[[ Supplied records, beginning ]]

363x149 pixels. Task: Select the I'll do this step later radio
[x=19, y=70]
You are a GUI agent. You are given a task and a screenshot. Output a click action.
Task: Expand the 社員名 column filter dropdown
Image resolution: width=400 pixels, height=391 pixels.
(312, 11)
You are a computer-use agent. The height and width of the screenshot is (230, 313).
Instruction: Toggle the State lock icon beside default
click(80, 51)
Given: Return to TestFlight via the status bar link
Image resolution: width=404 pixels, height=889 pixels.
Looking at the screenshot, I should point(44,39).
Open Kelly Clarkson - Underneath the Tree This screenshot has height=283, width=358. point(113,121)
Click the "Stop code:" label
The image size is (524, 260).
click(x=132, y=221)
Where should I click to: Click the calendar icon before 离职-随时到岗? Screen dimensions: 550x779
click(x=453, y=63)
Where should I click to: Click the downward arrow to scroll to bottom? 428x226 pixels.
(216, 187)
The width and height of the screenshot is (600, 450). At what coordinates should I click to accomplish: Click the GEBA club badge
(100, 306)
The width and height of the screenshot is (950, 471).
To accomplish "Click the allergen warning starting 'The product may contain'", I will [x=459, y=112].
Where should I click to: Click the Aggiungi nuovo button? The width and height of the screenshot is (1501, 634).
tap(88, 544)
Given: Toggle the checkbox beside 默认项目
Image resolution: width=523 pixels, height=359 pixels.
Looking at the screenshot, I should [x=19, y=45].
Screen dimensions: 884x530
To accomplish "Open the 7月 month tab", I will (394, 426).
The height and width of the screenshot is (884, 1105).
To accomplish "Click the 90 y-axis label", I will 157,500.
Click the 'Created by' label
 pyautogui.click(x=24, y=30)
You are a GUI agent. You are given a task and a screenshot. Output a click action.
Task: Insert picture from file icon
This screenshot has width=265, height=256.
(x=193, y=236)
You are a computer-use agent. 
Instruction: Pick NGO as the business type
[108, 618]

[[ Supplied records, end ]]

● **Task item**
Copy out every line of the data that includes the word "agent".

● **Answer to this problem**
You are a GUI agent. You are given a task and a screenshot. Output a click action.
You are a computer-use agent. The height and width of the screenshot is (230, 313).
You are a GUI agent. You are given a task and a screenshot. Output a click action.
You are a computer-use agent. 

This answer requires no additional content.